* Set problem 1
Copy the passage on model scales word for word, from "Back in the" through "1/25 on them.", inclusive.

* Page excerpt
★ ★ ★ ★ ★
1/35 scale has it’s origin in figure modeling. Long before injection molded kits, soldier figures were commonly made in a standard 50mm (2") height. When modelers began to express an interest in military vehicles, guns, and weapons to go with these soldiers, this converted to 1/35 scale - assuming that the figures were approximately 5’ 10" tall. The scale took hold and within a relatively short period of time, became the standard scale for most military subjects. Obviously, the smaller 1/72 and 1/48 scales, as well as the larger 1/16 scale, are used as well, but 1/35 is now firmly imbeded in the genre.
Back in the mid-60s when almost all scale a/c models were still box scale, I was in grade school, and had been modeling airplanes (if you can call it modeling. I was passionate about it, and spent every penny I could get on it, but skill…well, that’s another story.) But then I veered off from a/c to cars for a few years. Lo and behold, they were in constant scales, 1/24 or 1/25, and since there had been no constant a/c scale, I never became aware of the concept of scale until I noticed all my AMT and Revell car model boxes said 1/24 or AMT’s 1/25 on them.
When this thread started I began to think about that. Then I realized that cars by their very nature were already made for box scale. Being all generally in the same size range, unlike aircraft with their vast array of sizes, from a tiny Sopwith Camel to a B-36, you could squeeze pretty much any car into the same size box, and hence you got to have a constant scale.
★ ★ ★ ★ ★
* Dataset extract
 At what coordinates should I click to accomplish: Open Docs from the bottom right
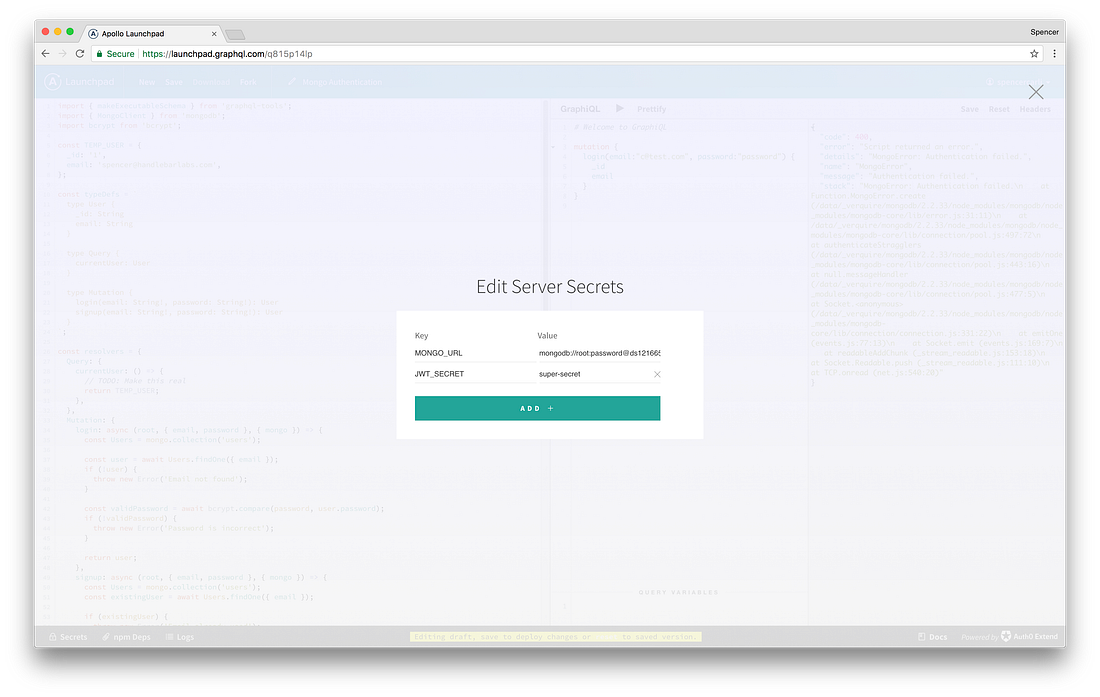[932, 637]
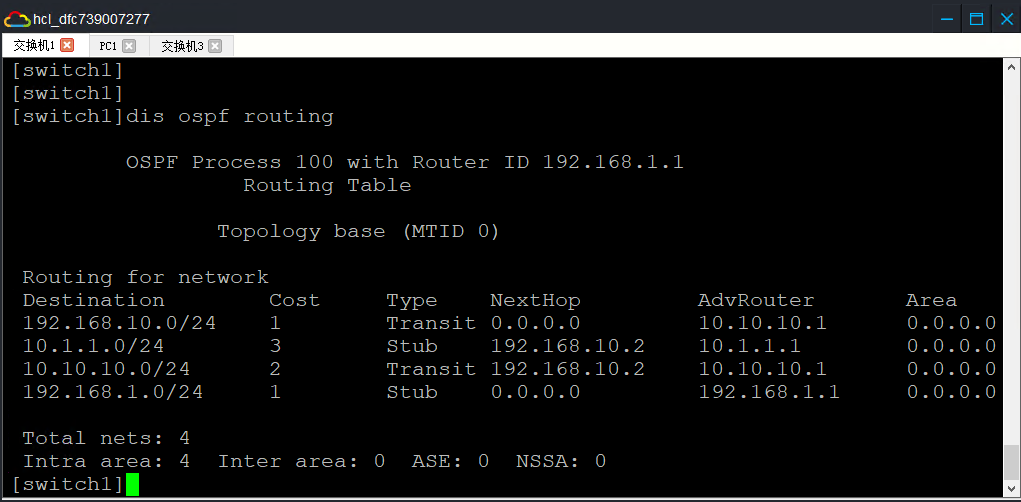The image size is (1021, 502).
Task: Close the 交换机1 tab
Action: (67, 46)
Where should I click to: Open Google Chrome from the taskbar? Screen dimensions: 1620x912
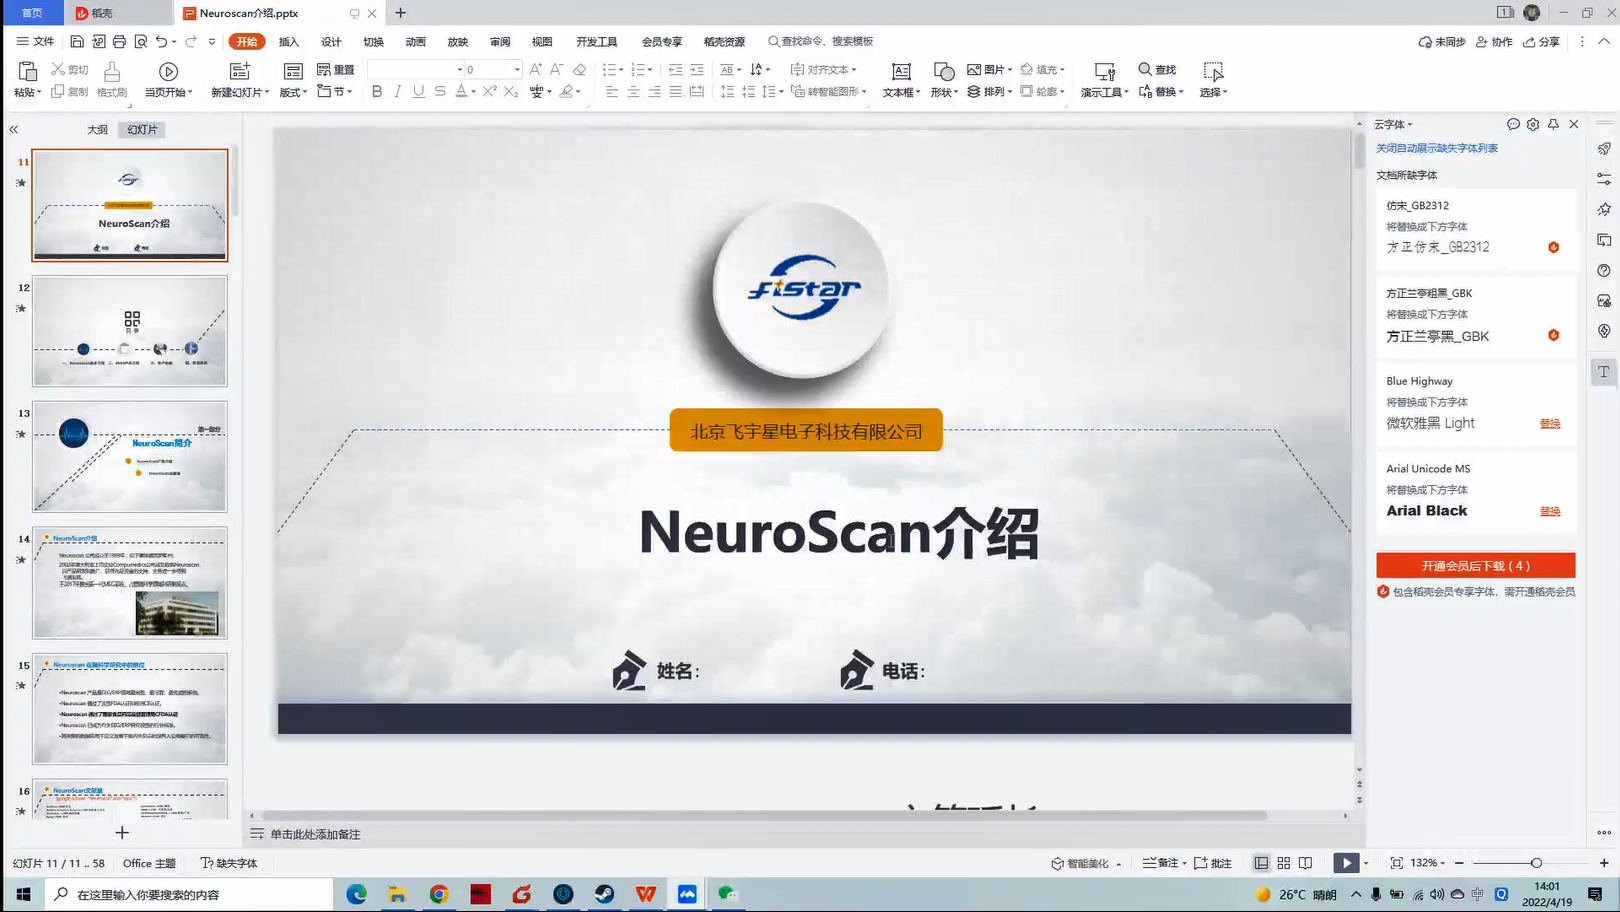pos(439,894)
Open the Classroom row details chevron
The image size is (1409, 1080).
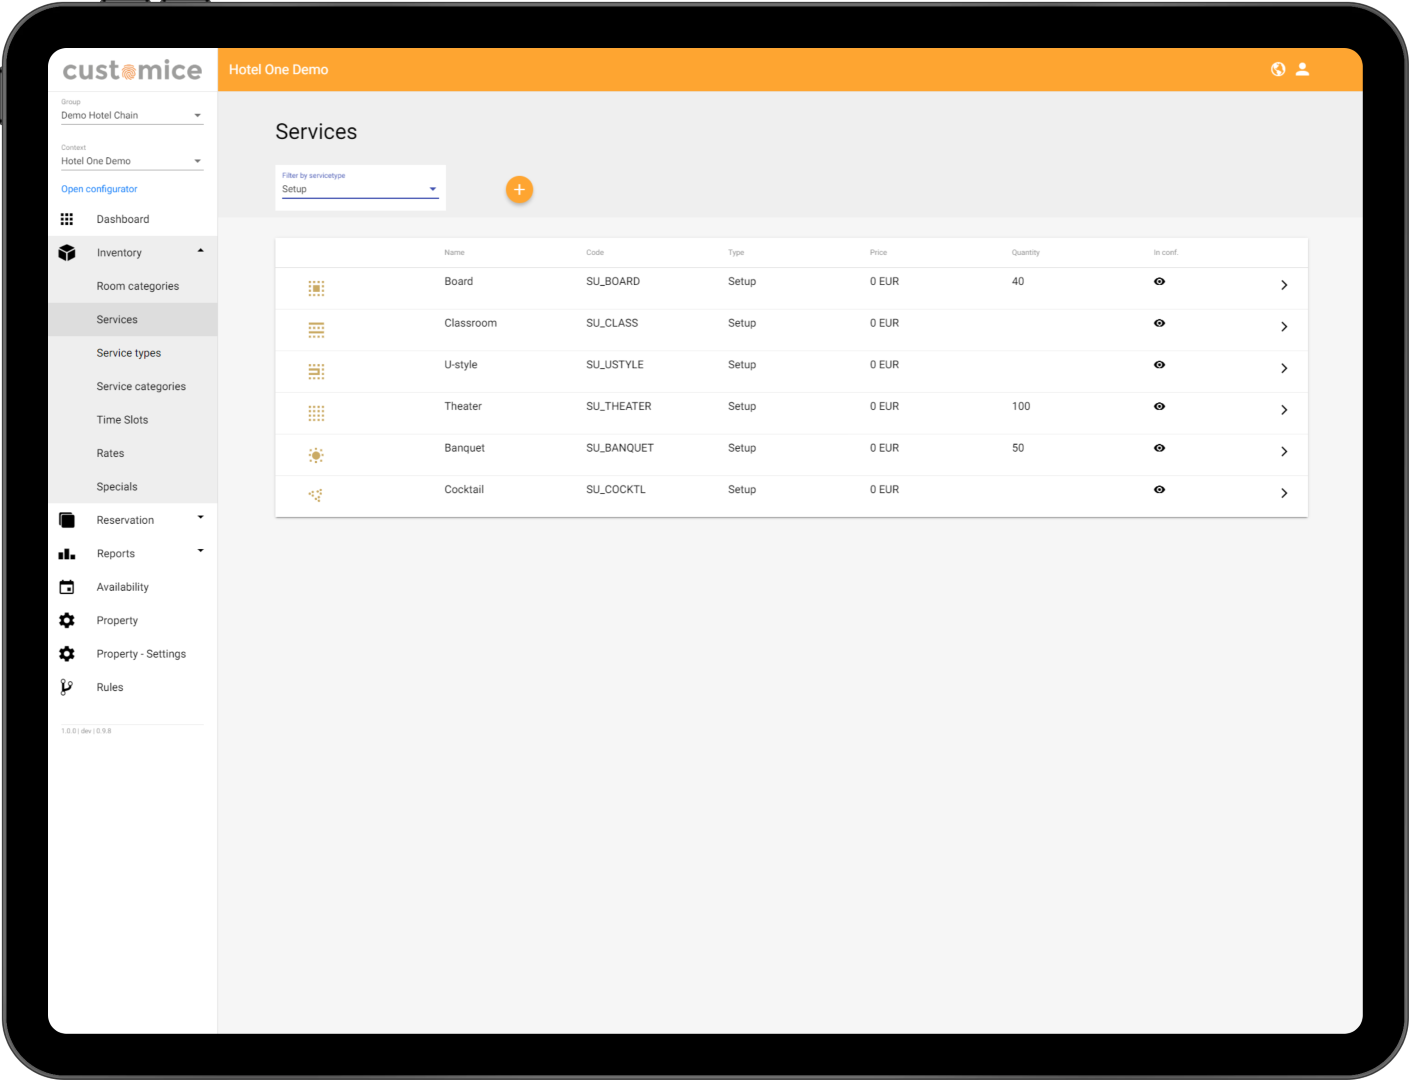point(1284,327)
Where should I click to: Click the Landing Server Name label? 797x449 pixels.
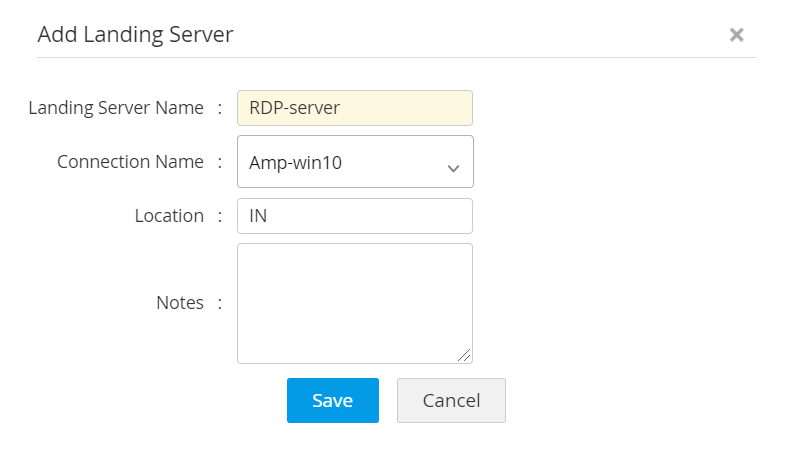(116, 108)
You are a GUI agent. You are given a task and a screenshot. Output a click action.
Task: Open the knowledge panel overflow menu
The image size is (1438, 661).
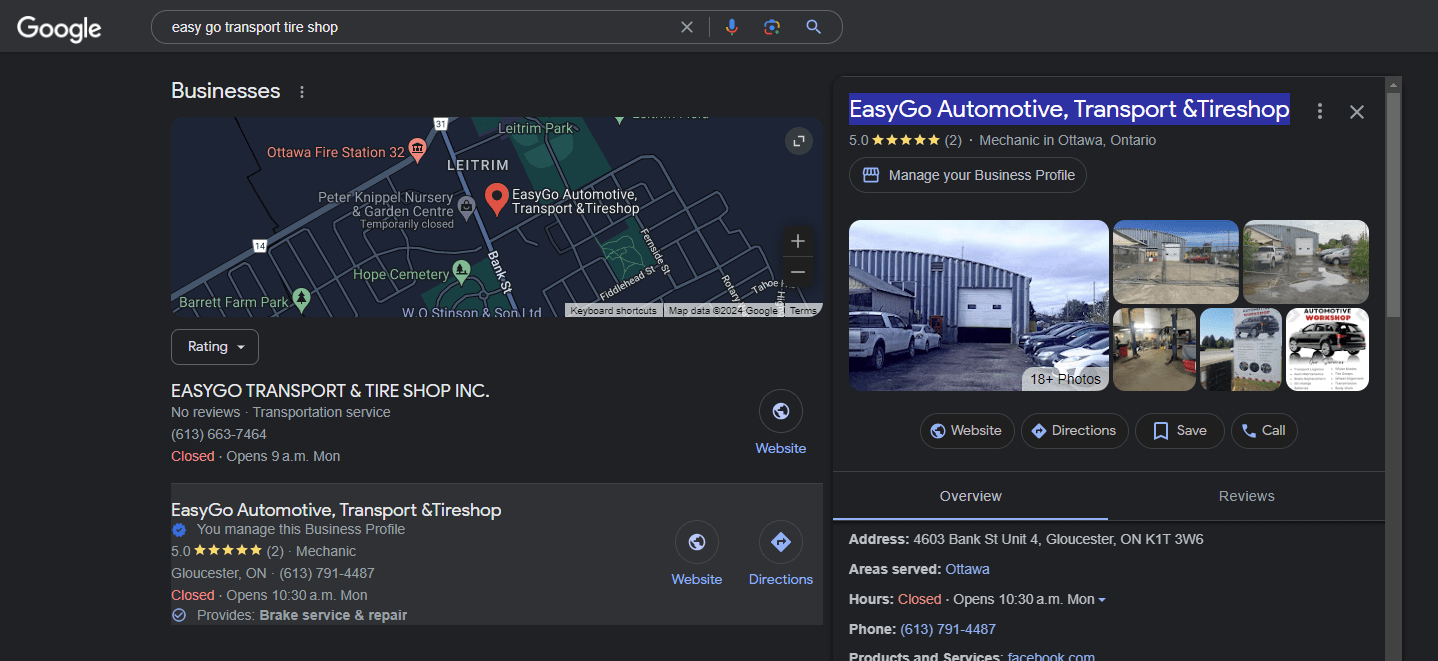coord(1319,112)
★ ★ ★ ★ ★
* Set problem 2
Quote the records from their start through the line containing "point(1284,327)", inclusive, and leave out the pictures.

* Complete response 1
Back in the mid-60s when almost all scale a/c models were still box scale, I was in grade school, and had been modeling airplanes (if you can call it modeling. I was passionate about it, and spent every penny I could get on it, but skill…well, that’s another story.) But then I veered off from a/c to cars for a few years. Lo and behold, they were in constant scales, 1/24 or 1/25, and since there had been no constant a/c scale, I never became aware of the concept of scale until I noticed all my AMT and Revell car model boxes said 1/24 or AMT’s 1/25 on them.

* Complete response 2
 At what coordinates should I click to accomplish: Open Docs from the bottom right
[932, 637]
The image size is (1021, 502).
Task: Close the 交换机1 tab
Action: (67, 46)
Where should I click to: Open Google Chrome from the taskbar? Screen dimensions: 1620x912
pos(439,894)
Open the Classroom row details chevron
The image size is (1409, 1080).
point(1284,327)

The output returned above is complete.